Transport: HUK survey: car increasingly popular, bus and train unpopular

Transport: HUK survey: car increasingly popular, bus and train unpopular

The federal government advocates traveling by bus and train. However, a counter-movement seems to be taking place among the population: the car is even gaining in popularity, especially among the younger generation.

Despite all the environmental debates, according to a new survey, the car remains the most popular means of transport for the vast majority of the German population. The car has even gained in popularity, especially among younger people, in the past year. This was determined by the Yougov survey institute in a representative survey of 4042 citizens published on Tuesday, the client was HUK Coburg.

Car meets mobility requirements

The car insurance provider has been publishing an annual mobility study since 2021. The participants were surveyed in January and February. This year, 72 percent said the car would best meet their mobility needs in the future – five percentage points more than a year ago. Among the very young participants aged 16 to 24 it was even 74 percent, eleven percentage points more than a year ago. Questions were asked about cars of all drive types, including electric cars and other alternative engines.
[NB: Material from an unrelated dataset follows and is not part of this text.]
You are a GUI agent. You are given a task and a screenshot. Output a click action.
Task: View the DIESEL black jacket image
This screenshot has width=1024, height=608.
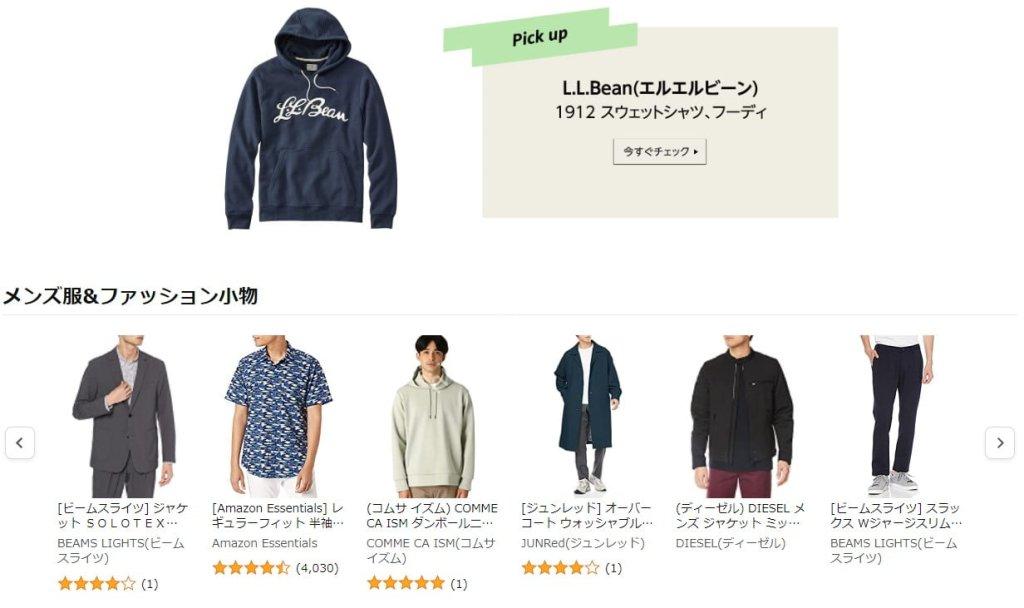coord(742,416)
Buses and trains are still significantly less popular than bicycles and walking: 23 percent said “walk”, 19 percent named the bicycle, 15 percent the train, 11 percent the bus, 10 percent tram and S-Bahn. This roughly corresponds to the results of previous years, but compared to the first survey in Corona year 2021, cycling and walking have lost much of their popularity again.

cost is a concern

The greatest concern of many respondents is that transport of any kind will become more expensive – 38 percent named “rising costs for mobility”. A third is also suspicious of the political commitment to electric cars, they complained about a one-sided focus on battery-powered electric drives compared to hydrogen engines or so-called e-fuels. A fifth saw “too strong public paternalism”, but also a fifth that environmental protection was neglected.

HUK Coburg, as the client, linked the survey with a political message: “These results are a clear mandate for politicians to examine alternative drive options more than before,” said board member Jörg Rheinländer.

Almost two thirds of those surveyed believe that transport planning and policy will have to change in view of the sharp rise in energy prices: 63 percent supported the statement that the previous mobility concepts had to be changed. Yougov did not ask what kind of changes should or should be.